I’ve been a bit tied up lately but had a strong hankering to do a little writing this morning. So allow me to get right to it by offering you some very good news by way of the Wall Street Journal.
Half a decade into the e-book revolution, though, the prognosis for traditional books is suddenly looking brighter. Hardcover books are displaying surprising resiliency. The growth in e-book sales is slowing markedly. And purchases of e-readers are actually shrinking, as consumers opt instead for multipurpose tablets. It may be that e-books, rather than replacing printed books, will ultimately serve a role more like that of audio books—a complement to traditional reading, not a substitute.

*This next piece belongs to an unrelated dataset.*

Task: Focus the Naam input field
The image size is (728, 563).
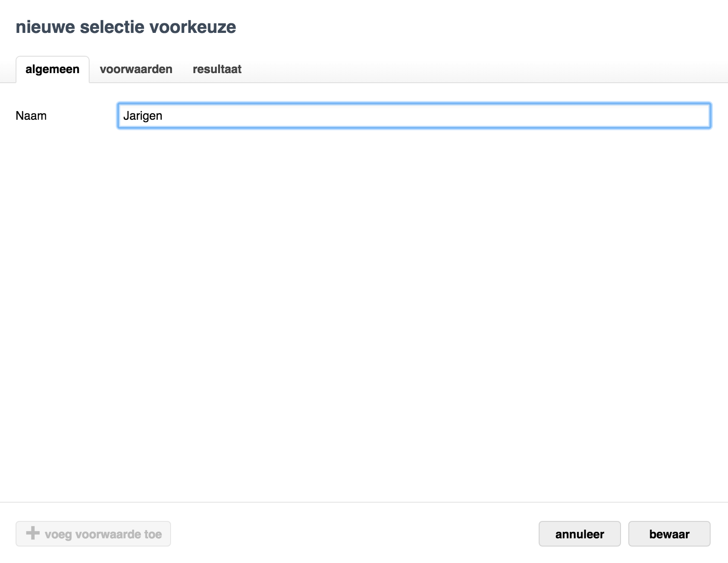Action: coord(414,116)
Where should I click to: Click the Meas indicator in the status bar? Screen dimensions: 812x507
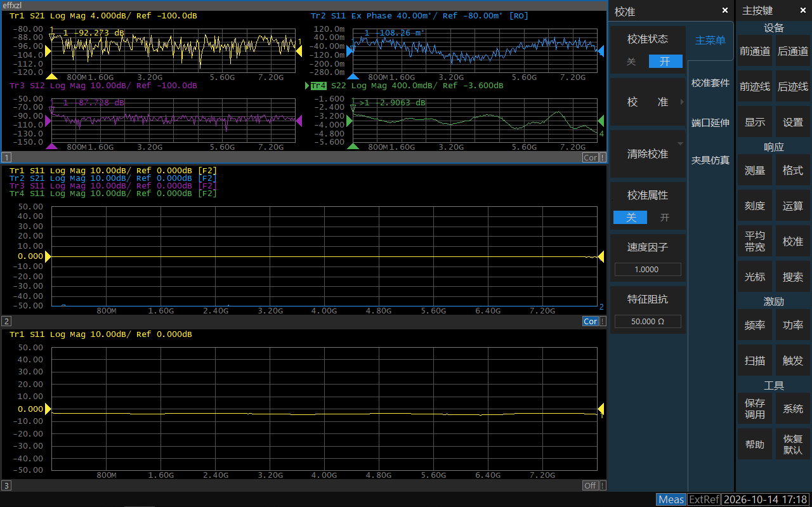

How attached are Americans to old-fashioned books? Just look at the results of a Pew Research Center survey released last month. The report showed that the percentage of adults who have read an e-book rose modestly over the past year, from 16% to 23%. But it also revealed that fully 89% of regular book readers said that they had read at least one printed book during the preceding 12 months. Only 30% reported reading even a single e-book in the past year.
What’s more, the Association of American Publishers reported that the annual growth rate for e-book sales fell abruptly during 2012, to about 34%. That’s still a healthy clip, but it is a sharp decline from the triple-digit growth rates of the preceding four years.
I don’t want to say I told you so but I had a strong feeling e-books and e-readers would hit their respective ceilings. I don’t own either item, preferring to do my reading from a print book. That doesn’t make me a more passionate reader than the next. I know people who love to read just as much as me who find great value in their Kindle for example. But I’ve learned it usually is out of a matter of convenience, say, for traveling or an extended stay some place where trucking a load of books is impractical.
The reason, I believe, is simple. Books are like children, friends or even lovers. You can’t replace them. Sure phone conversations, letters or Skypeing may provide a convenient substitute in their absence but it is nothing compared to holding your little one or embracing your darling in the flesh.
Keep those books. Add to that library. Books aren’t going anywhere. And remember whoever dies with the most books, wins!